● **STATED TASK**
Collect each line below that contains the string "icon" and copy it out in full. Case counts.

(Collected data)
--------------------------------------------------

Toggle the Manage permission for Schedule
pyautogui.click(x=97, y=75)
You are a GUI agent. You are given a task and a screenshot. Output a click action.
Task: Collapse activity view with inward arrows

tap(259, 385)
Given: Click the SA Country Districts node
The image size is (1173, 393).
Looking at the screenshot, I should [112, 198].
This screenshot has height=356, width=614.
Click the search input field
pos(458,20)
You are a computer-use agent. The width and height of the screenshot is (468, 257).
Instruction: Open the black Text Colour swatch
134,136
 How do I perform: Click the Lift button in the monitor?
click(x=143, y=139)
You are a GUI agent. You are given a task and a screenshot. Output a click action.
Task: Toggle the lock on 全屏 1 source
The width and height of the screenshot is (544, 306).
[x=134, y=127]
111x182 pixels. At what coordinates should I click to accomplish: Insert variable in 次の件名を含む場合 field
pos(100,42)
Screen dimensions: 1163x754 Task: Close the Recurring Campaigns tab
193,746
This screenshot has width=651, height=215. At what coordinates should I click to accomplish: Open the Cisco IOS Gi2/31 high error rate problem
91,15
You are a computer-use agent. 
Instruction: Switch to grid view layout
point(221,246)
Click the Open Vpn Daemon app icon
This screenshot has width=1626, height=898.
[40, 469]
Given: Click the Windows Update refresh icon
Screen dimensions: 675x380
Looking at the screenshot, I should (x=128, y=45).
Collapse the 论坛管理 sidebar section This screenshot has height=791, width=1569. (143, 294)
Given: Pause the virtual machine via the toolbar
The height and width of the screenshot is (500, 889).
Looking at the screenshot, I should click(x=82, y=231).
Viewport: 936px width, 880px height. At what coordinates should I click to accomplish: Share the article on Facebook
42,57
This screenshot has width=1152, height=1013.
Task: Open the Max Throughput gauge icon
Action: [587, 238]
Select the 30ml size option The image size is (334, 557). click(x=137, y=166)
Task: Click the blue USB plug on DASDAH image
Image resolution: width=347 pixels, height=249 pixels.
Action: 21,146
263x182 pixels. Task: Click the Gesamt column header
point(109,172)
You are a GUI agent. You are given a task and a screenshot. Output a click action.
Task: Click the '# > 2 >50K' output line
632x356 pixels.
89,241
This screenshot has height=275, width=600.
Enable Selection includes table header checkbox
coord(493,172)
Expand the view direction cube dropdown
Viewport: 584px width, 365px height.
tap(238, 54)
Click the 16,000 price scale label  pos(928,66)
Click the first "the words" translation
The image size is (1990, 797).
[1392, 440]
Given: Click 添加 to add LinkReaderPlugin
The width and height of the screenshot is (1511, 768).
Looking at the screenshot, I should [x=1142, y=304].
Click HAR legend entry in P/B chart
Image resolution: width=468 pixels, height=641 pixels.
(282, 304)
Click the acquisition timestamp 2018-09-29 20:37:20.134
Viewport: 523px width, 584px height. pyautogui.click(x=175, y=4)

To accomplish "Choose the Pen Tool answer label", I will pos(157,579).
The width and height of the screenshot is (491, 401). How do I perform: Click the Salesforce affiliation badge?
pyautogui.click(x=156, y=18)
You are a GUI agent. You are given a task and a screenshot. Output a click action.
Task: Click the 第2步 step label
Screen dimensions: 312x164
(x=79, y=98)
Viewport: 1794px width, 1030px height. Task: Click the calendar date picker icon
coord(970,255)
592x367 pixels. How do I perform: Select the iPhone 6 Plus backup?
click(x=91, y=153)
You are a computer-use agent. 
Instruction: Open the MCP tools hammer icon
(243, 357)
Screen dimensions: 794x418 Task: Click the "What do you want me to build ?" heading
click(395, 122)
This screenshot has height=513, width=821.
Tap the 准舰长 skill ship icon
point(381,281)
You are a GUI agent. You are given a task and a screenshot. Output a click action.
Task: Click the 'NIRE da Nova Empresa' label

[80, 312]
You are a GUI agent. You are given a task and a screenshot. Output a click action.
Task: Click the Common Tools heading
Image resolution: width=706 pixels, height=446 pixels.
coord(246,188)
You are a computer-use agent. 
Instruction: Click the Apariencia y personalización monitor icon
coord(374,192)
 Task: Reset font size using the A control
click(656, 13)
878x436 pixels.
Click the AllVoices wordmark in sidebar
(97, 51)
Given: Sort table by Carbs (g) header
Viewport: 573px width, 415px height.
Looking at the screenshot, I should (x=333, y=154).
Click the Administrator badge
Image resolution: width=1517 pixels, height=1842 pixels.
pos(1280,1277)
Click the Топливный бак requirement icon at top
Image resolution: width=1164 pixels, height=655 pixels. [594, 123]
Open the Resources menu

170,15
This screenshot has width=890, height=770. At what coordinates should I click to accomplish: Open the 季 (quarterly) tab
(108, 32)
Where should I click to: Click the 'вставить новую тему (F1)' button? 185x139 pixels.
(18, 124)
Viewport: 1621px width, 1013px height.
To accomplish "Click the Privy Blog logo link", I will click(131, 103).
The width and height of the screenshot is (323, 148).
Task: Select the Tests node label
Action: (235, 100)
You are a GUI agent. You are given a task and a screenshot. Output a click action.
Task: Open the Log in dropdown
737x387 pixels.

--------------------------------------------------

● **TASK OUTPUT**
Click the Open Vpn Daemon app icon
Given: Click the Windows Update refresh icon
Task: Open the Max Throughput gauge icon
Viewport: 1794px width, 1030px height. Task: Click the calendar date picker icon
Instruction: Open the MCP tools hammer icon
Tap the 准舰长 skill ship icon
Instruction: Click the Apariencia y personalización monitor icon
Click the Топливный бак requirement icon at top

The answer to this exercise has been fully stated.